04 abril, 2013

¿En qué se parecen Humala y Bill Gates?

por Alfredo Bullard

Alfredo Bullard es un reconocido arbitrador latinoamericano y autor de Derecho y economía: El análisis económico de las instituciones legales. Bullard es socio del estudio Bullard Falla y Ezcurra Abogados.
Esta semana falleció, a los 93 años de edad, James M. Buchanan. Considerado uno de los fundadores de la escuela del Public Choice o de la Elección Pública, fue uno de los Premios Nobel de Economía más influyentes de los últimos años.
Buchanan ayudó a responder la pregunta del título de este artículo. Siempre se había asumido que en los mercados, los empresarios se movían por su propio interés, a fin de maximizar sus beneficios. Pero la política era harina de otro costal. En ella el interés público y el bien común eran la inspiración de las decisiones. Los empresarios eran egoístas. Los políticos eran desprendidos y dadivosos.


Buchanan acabó con la visión romántica de la política.

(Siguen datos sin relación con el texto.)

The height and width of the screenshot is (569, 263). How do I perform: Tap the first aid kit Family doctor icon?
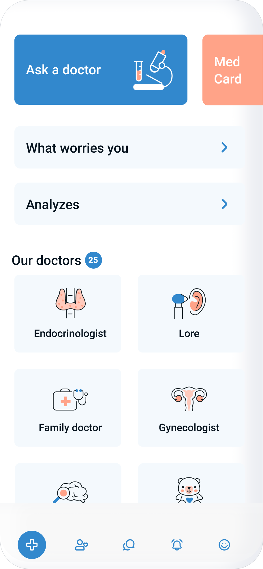click(70, 399)
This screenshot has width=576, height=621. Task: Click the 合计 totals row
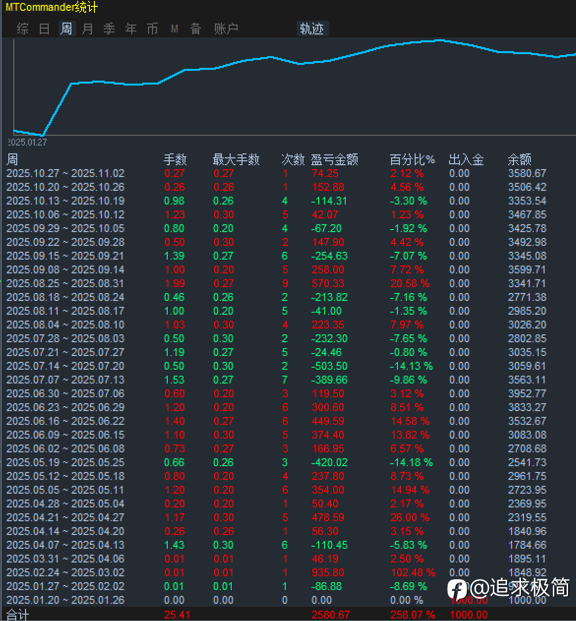(x=18, y=615)
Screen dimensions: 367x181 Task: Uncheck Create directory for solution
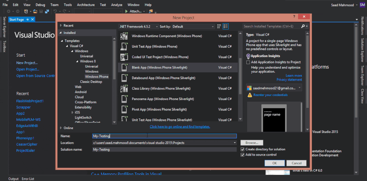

La idea de que los políticos actúan guiados por el interés común es falsa. Es el egoísmo (entendido como la búsqueda del propio bienestar) la guía de toda acción humana, sin importar si esa acción se da en el mercado o en la política.
Gates y Humala actúan motivados por el mismo incentivo. Ambos buscan maximizar su propio interés. El primero busca ganar más dinero. El segundo busca concentrar más poder para sí mismo, para su familia y para sus amigos. Ambos quieren vivir mejor; solo siguen caminos distintos para lograrlo.
El romanticismo de la política es un espejismo creado por un discurso de formas sin contenido. Los empresarios entregan productos de mejor calidad si es que los consumidores están dispuestos a pagar por el beneficio que reciben. Los políticos solo generaran buenas políticas públicas si reciben, a cambio, un beneficio. Este puede ser la reelección (o la elección de su esposa), popularidad, trabajo para sus hermanos o amigos, un sueldo asegurado por cinco años o la oportunidad de generar negocios sean estos legítimos o ilegítimos (corrupción o venta de influencias).
El dilema no es entonces si se privatiza o no el Estado. El Estado ya está privatizado. Los funcionarios, desde el presidente de la República hasta el ventanillero de una municipalidad, son privados, con sus propios intereses y con la intención de beneficiarse y de beneficiar a sus familias y amigos. La pregunta no es si se privatiza. La pregunta es en realidad cómo se privatiza.
Si vas y compras una computadora y te entregan otra de menor calidad, puedes exigir que te entreguen la correcta. Por supuesto que el proveedor puede ganar más si te vende una computadora cara y luego te entrega una barata. Pero para eso están los contratos que evitan que el interés particular del empresario se desboque.
Pero si Humala hace una promesa electoral y luego no la cumple, entonces no hay contrato que exigir. La democracia es un método de privatización bastante imperfecto. Solo la existencia de instituciones políticas sólidas, que incluyen derechos individuales claros, puede corregir los incentivos de los políticos a preferir su propio bienestar sobre el bienestar del país.
Pero hay más: los empresarios les generan beneficios a los demás que van más allá de los que ganan. ¿Se han preguntado cuanto más ganamos gracias a la tecnología desarrollada por personas como Bill Gates o Steve Jobs? ¿Cuánto aumenta la productividad de todos gracias a estos avances? El deseo por ganar más hace que otros también ganen.
En teoría, lo mismo debería pasar con la política. Pero no es así. Como no hay límites, las decisiones políticas suelen orientarse a usar lo ajeno (los recursos públicos y los privados) en beneficio del gobernante de turno que busca maximizar su poder con populismo, sobrerregulación o simplemente corrupción.
Parafraseando un dicho popular, la política es el arte de beneficiarse obteniendo el dinero de los ricos y el voto de los pobres, con el pretexto de proteger a los unos de los otros.